**Request**.
Copy out the stretch of the listing from the line containing "The width and" through the end of the listing, leaving the pictures out.

[Begin Input]

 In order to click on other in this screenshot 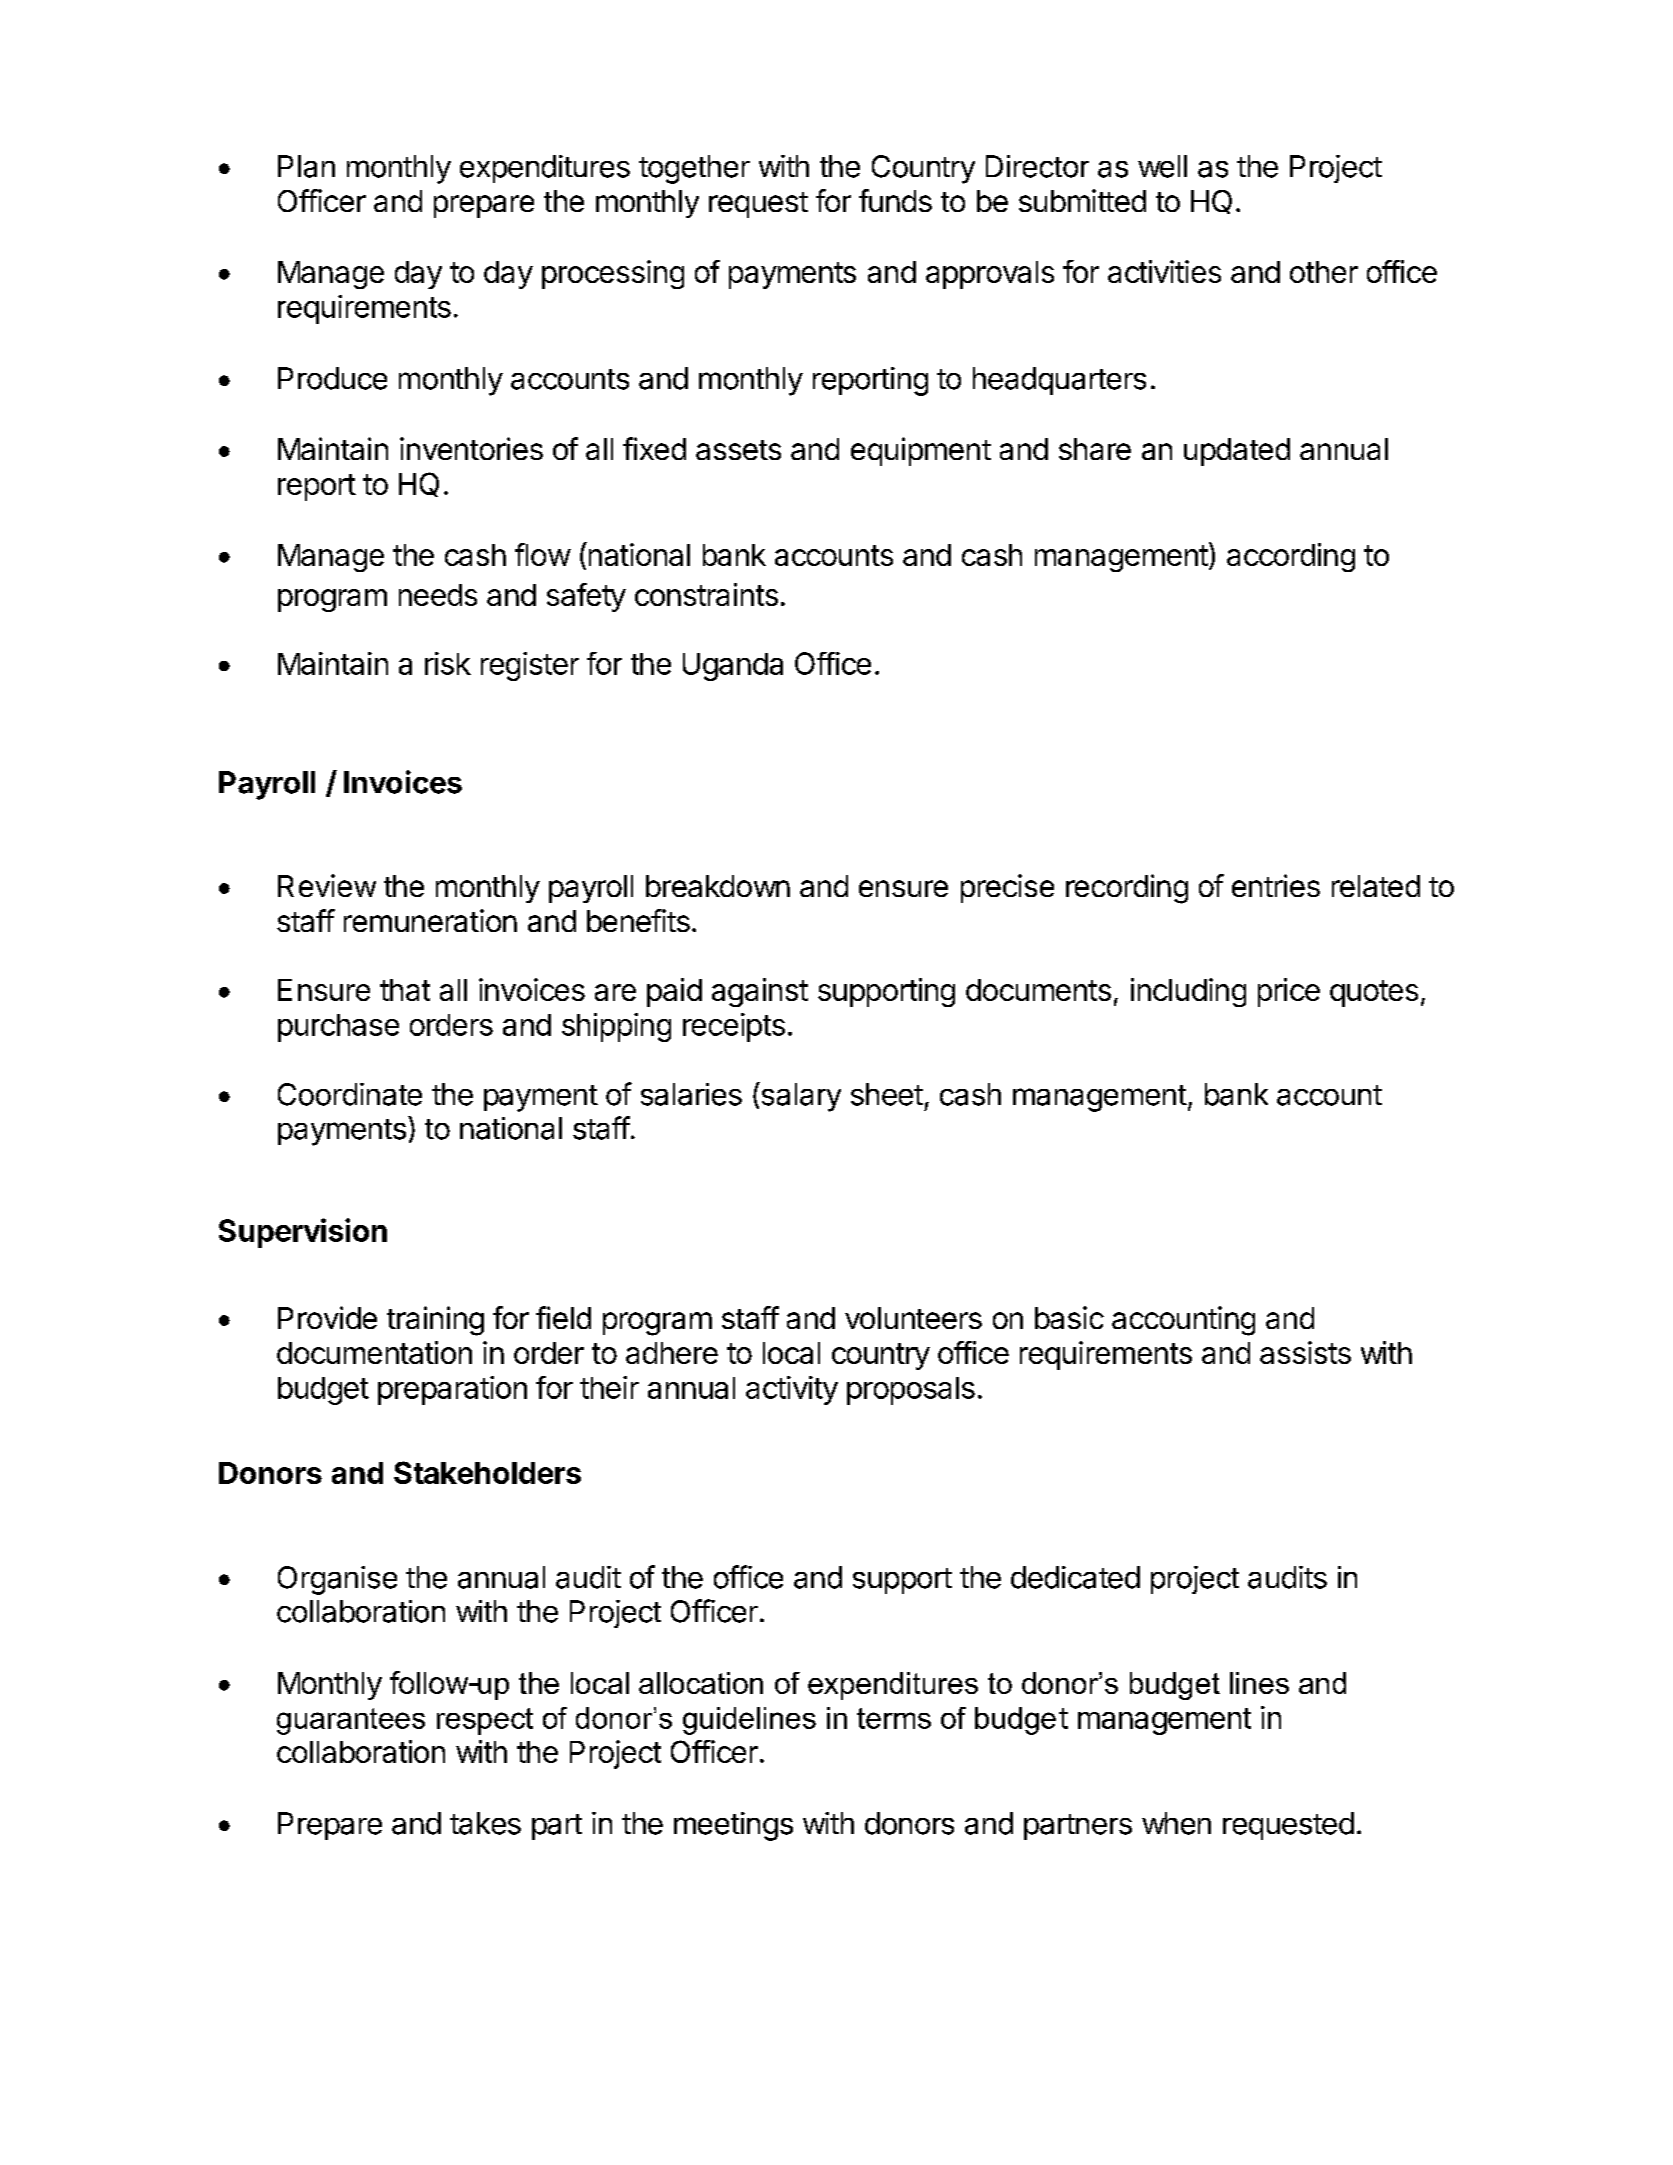, I will do `click(1324, 272)`.
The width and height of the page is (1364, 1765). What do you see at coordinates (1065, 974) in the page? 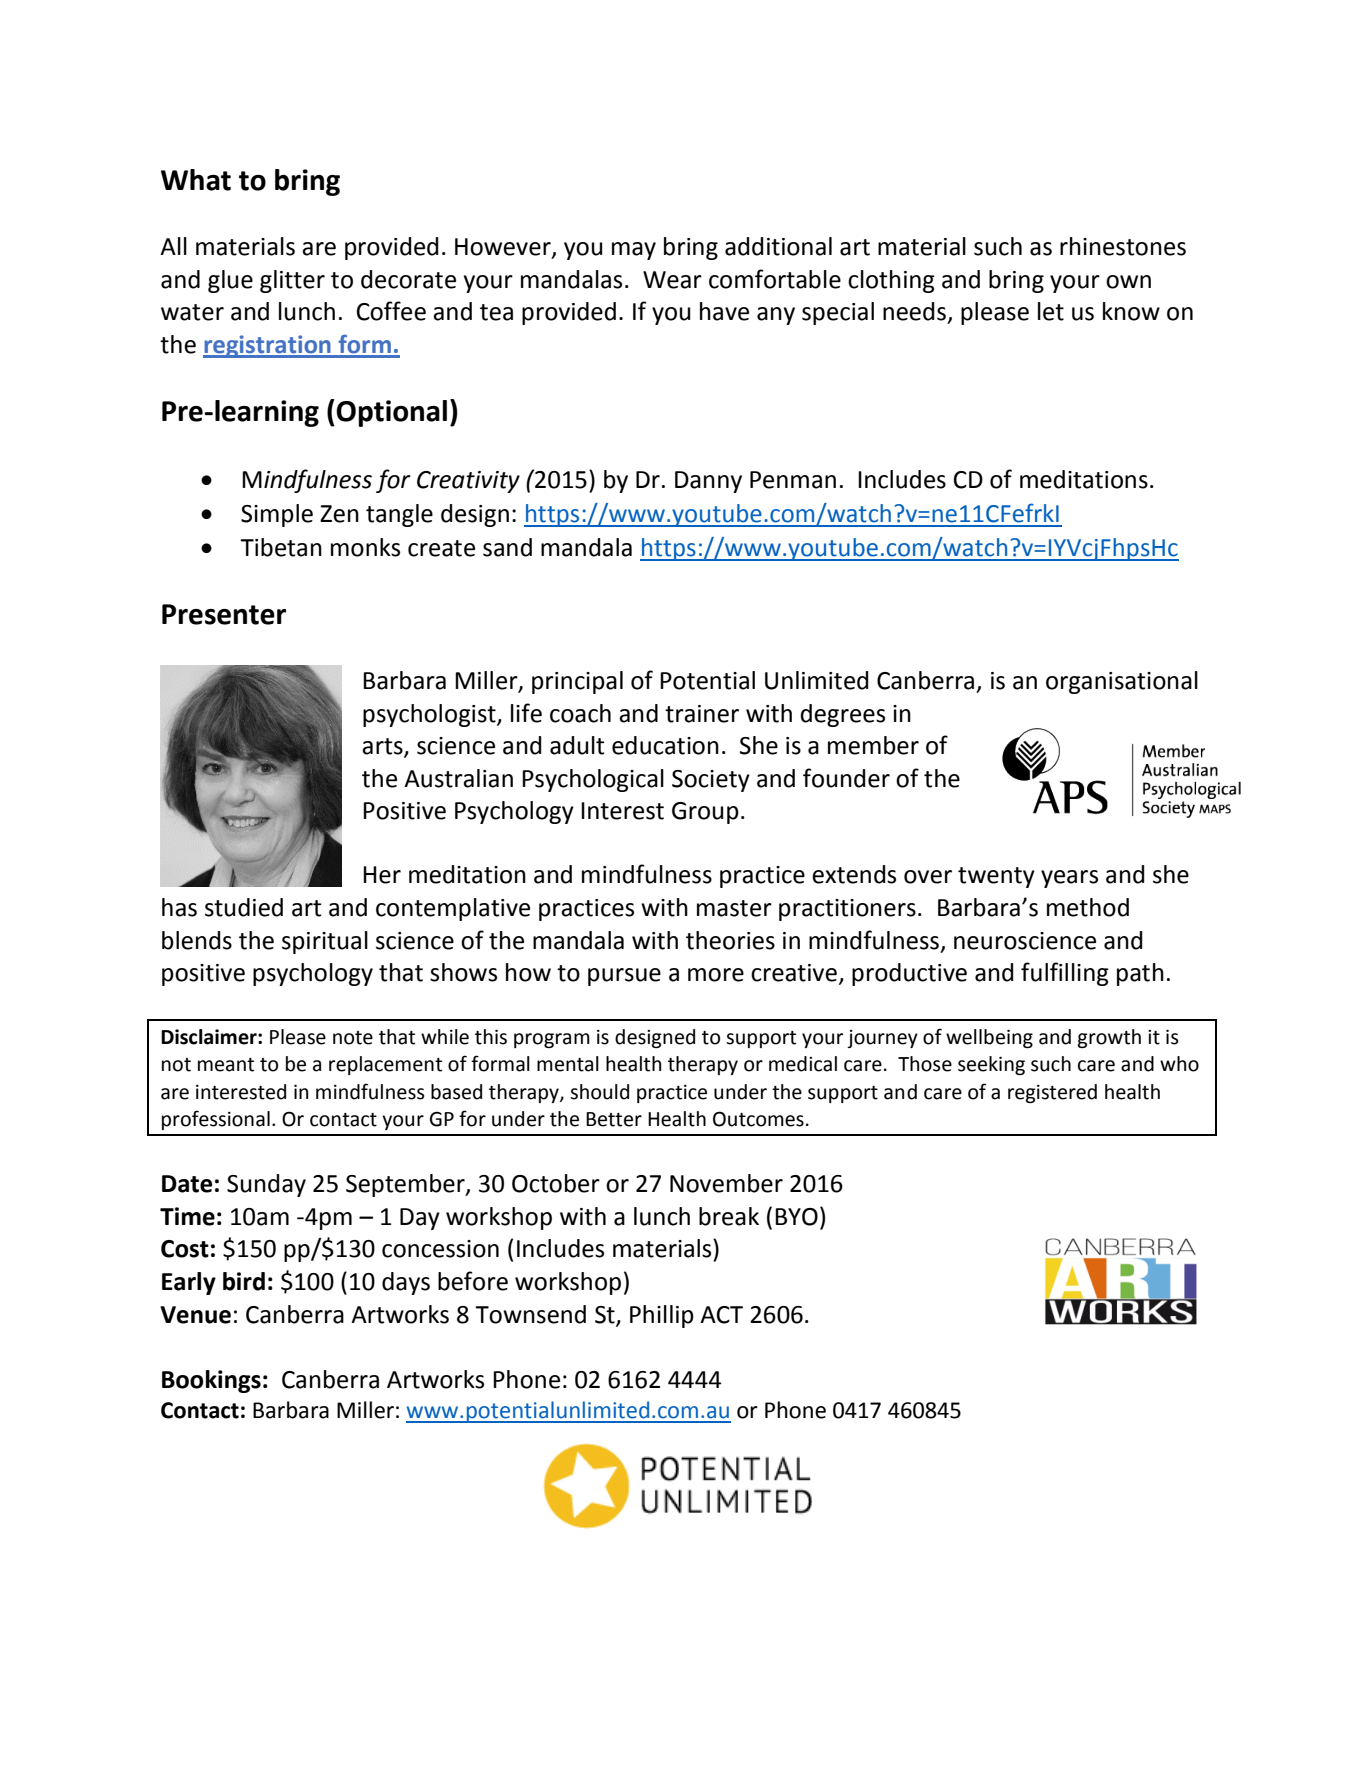
I see `fulfilling` at bounding box center [1065, 974].
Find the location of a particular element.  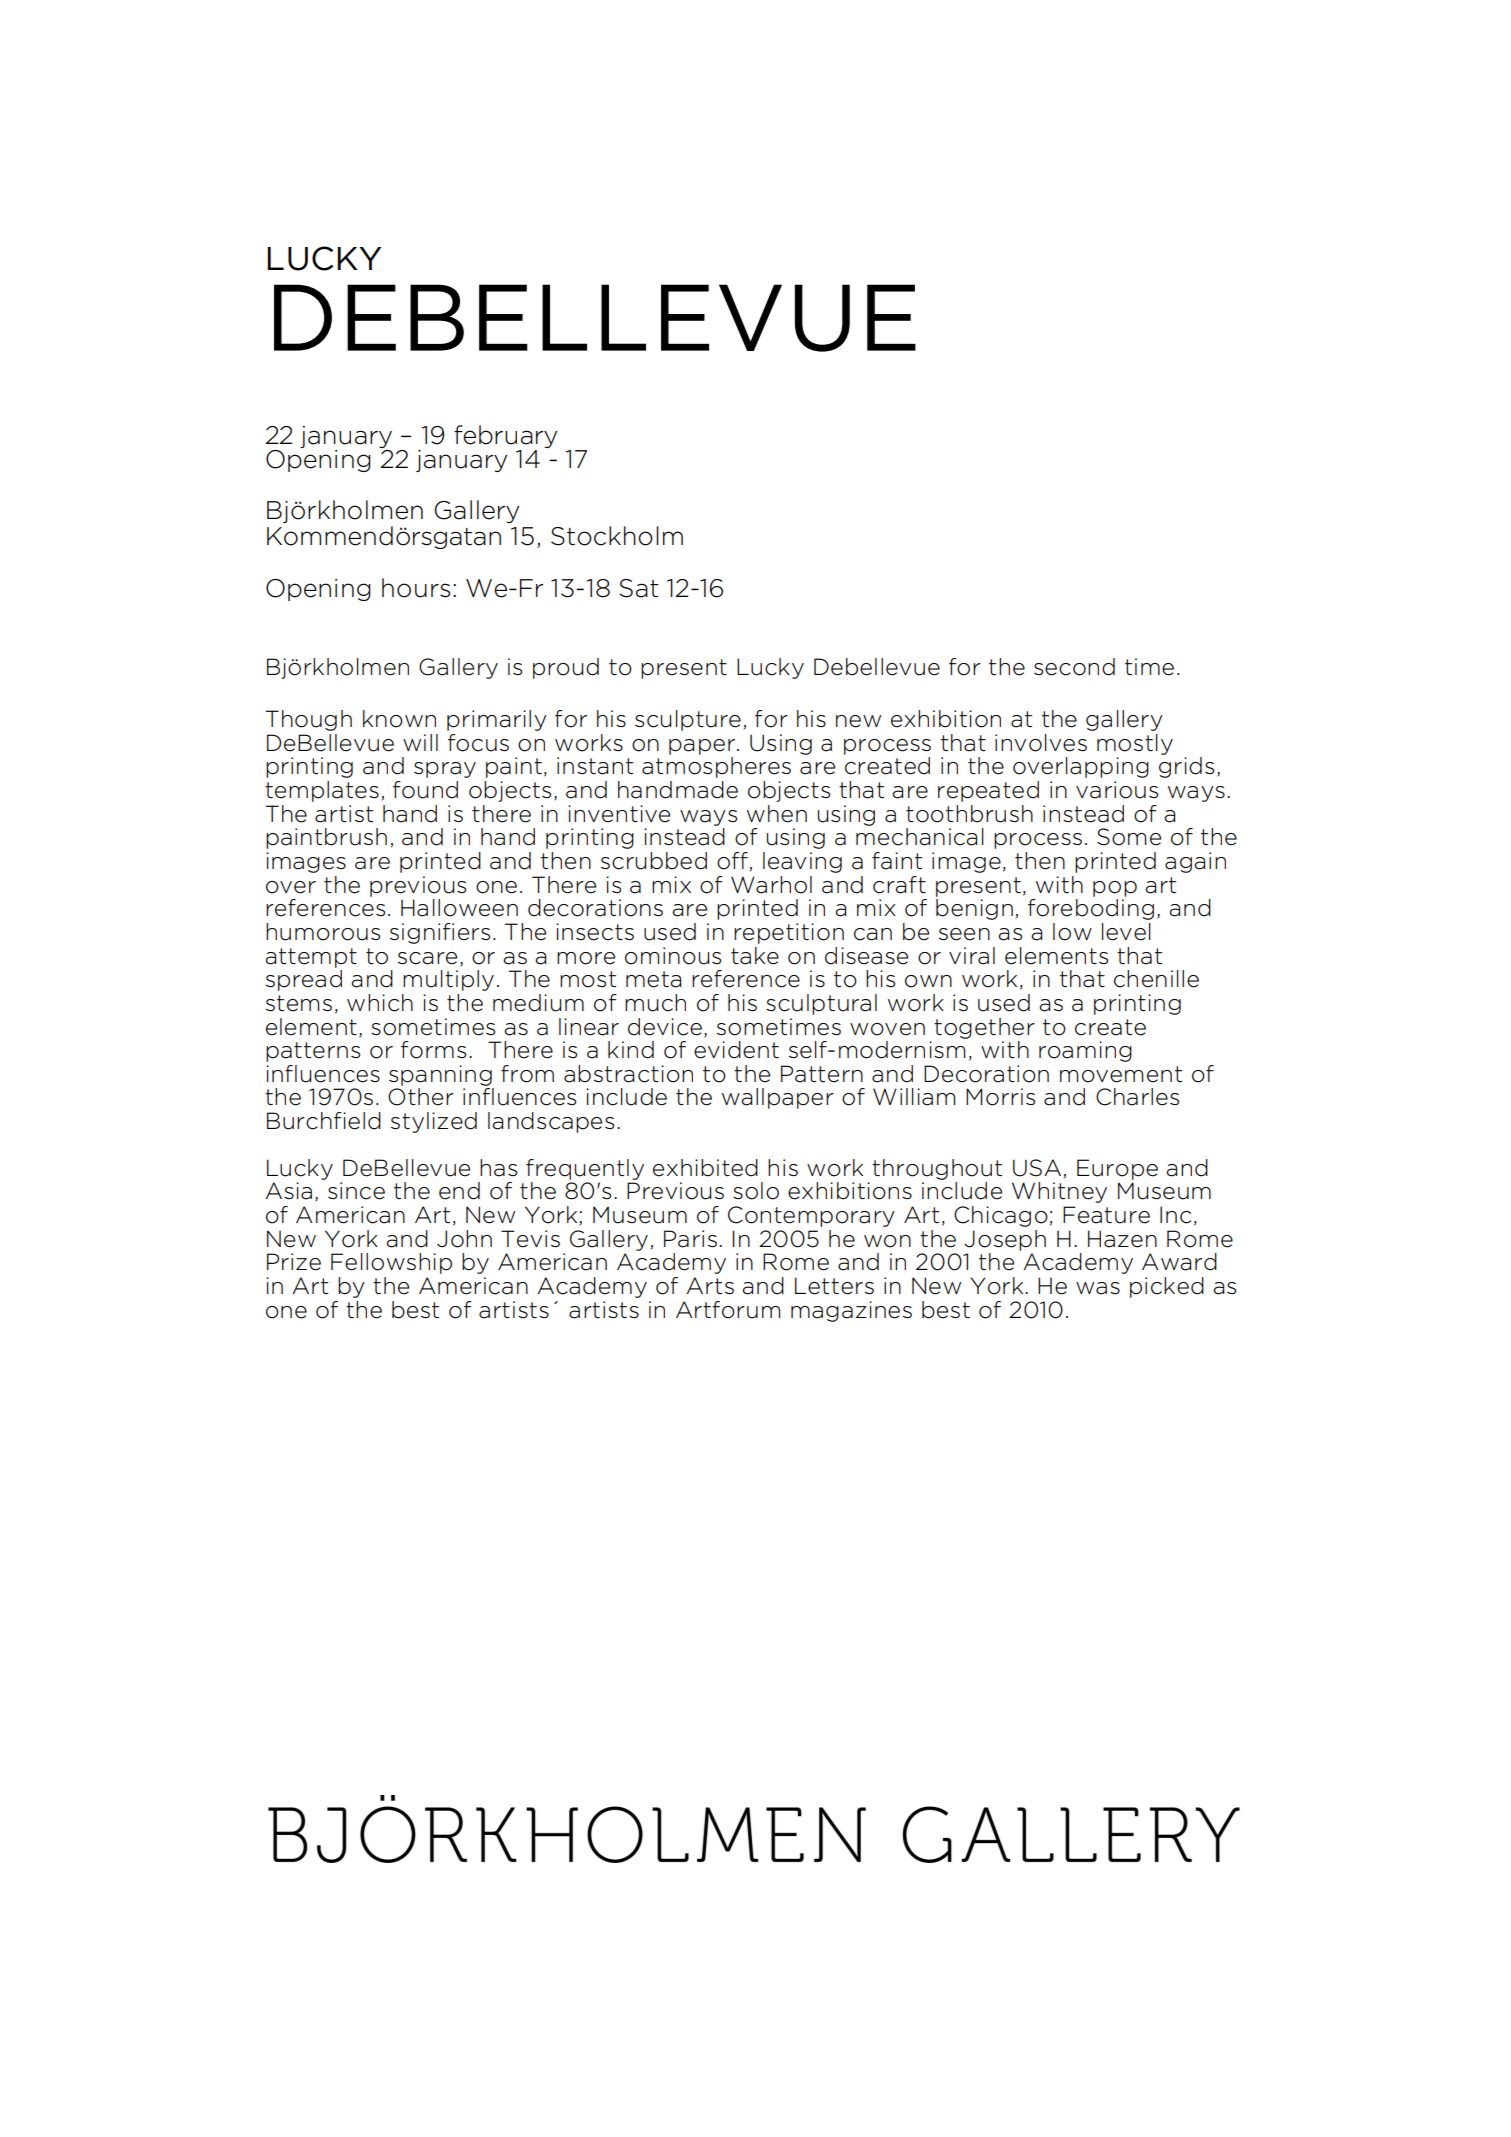

known is located at coordinates (399, 719).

[End Input]

**Output for this task**.
The width and height of the page is (1364, 1765). What do you see at coordinates (1065, 974) in the page? 
I see `fulfilling` at bounding box center [1065, 974].
Find the location of a particular element.  

known is located at coordinates (399, 719).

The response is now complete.